Supplied material:
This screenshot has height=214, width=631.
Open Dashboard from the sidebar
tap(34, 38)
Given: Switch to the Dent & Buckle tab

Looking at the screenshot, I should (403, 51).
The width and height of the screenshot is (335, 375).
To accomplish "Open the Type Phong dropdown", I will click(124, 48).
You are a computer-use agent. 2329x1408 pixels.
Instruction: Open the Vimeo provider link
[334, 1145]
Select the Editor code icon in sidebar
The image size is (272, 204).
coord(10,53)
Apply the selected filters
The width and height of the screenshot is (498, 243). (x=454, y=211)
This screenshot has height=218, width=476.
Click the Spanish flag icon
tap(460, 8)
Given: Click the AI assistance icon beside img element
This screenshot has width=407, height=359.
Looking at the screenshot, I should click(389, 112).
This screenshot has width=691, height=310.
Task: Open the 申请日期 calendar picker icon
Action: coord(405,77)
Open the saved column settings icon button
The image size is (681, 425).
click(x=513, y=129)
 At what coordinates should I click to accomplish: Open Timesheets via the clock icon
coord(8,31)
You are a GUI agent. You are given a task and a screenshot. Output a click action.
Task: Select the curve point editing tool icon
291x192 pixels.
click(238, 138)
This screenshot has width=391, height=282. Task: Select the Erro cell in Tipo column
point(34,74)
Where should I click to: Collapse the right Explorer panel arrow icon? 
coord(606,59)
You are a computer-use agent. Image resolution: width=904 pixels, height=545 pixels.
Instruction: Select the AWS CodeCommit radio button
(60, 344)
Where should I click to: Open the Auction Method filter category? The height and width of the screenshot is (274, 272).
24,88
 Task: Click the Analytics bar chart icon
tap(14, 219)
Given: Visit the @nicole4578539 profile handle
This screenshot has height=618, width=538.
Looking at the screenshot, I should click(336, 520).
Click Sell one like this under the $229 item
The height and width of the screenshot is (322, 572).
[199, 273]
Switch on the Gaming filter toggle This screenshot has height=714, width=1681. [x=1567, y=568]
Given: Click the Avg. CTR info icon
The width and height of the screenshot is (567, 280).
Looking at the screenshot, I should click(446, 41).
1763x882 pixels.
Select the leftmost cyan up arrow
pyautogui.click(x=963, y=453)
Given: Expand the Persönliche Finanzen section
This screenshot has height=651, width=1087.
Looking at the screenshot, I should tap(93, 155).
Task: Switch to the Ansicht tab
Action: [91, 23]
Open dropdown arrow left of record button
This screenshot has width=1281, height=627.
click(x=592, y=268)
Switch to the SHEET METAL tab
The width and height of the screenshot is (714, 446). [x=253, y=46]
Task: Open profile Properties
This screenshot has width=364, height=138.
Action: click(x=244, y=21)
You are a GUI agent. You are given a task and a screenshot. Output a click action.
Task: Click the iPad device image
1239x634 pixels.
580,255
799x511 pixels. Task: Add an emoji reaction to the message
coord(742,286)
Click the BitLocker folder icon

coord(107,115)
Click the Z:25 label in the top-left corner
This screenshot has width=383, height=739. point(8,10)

Your task: For this exercise, restate each of the entries without any deviation.

Solution below:
This screenshot has height=214, width=631.
Open Dashboard from the sidebar
tap(34, 38)
Given: Switch to the Dent & Buckle tab

Looking at the screenshot, I should (403, 51).
The width and height of the screenshot is (335, 375).
To accomplish "Open the Type Phong dropdown", I will click(124, 48).
You are a computer-use agent. 2329x1408 pixels.
Instruction: Open the Vimeo provider link
[334, 1145]
Select the Editor code icon in sidebar
The image size is (272, 204).
coord(10,53)
Apply the selected filters
The width and height of the screenshot is (498, 243). (x=454, y=211)
This screenshot has height=218, width=476.
Click the Spanish flag icon
tap(460, 8)
Given: Click the AI assistance icon beside img element
This screenshot has width=407, height=359.
Looking at the screenshot, I should click(389, 112).
This screenshot has width=691, height=310.
Task: Open the 申请日期 calendar picker icon
Action: coord(405,77)
Open the saved column settings icon button
The image size is (681, 425).
click(x=513, y=129)
 At what coordinates should I click to accomplish: Open Timesheets via the clock icon
coord(8,31)
You are a GUI agent. You are given a task and a screenshot. Output a click action.
Task: Select the curve point editing tool icon
291x192 pixels.
click(238, 138)
This screenshot has width=391, height=282. Task: Select the Erro cell in Tipo column
point(34,74)
Where should I click to: Collapse the right Explorer panel arrow icon? 
coord(606,59)
You are a computer-use agent. Image resolution: width=904 pixels, height=545 pixels.
Instruction: Select the AWS CodeCommit radio button
(60, 344)
Where should I click to: Open the Auction Method filter category? The height and width of the screenshot is (274, 272).
24,88
 Task: Click the Analytics bar chart icon
tap(14, 219)
Given: Visit the @nicole4578539 profile handle
This screenshot has height=618, width=538.
Looking at the screenshot, I should click(336, 520).
Click Sell one like this under the $229 item
The height and width of the screenshot is (322, 572).
[199, 273]
Switch on the Gaming filter toggle This screenshot has height=714, width=1681. [x=1567, y=568]
Given: Click the Avg. CTR info icon
The width and height of the screenshot is (567, 280).
Looking at the screenshot, I should click(446, 41).
1763x882 pixels.
Select the leftmost cyan up arrow
pyautogui.click(x=963, y=453)
Given: Expand the Persönliche Finanzen section
This screenshot has height=651, width=1087.
Looking at the screenshot, I should tap(93, 155).
Task: Switch to the Ansicht tab
Action: [91, 23]
Open dropdown arrow left of record button
This screenshot has width=1281, height=627.
click(x=592, y=268)
Switch to the SHEET METAL tab
The width and height of the screenshot is (714, 446). [x=253, y=46]
Task: Open profile Properties
This screenshot has width=364, height=138.
Action: click(x=244, y=21)
You are a GUI agent. You are given a task and a screenshot. Output a click action.
Task: Click the iPad device image
1239x634 pixels.
580,255
799x511 pixels. Task: Add an emoji reaction to the message
coord(742,286)
Click the BitLocker folder icon

coord(107,115)
Click the Z:25 label in the top-left corner
This screenshot has width=383, height=739. point(8,10)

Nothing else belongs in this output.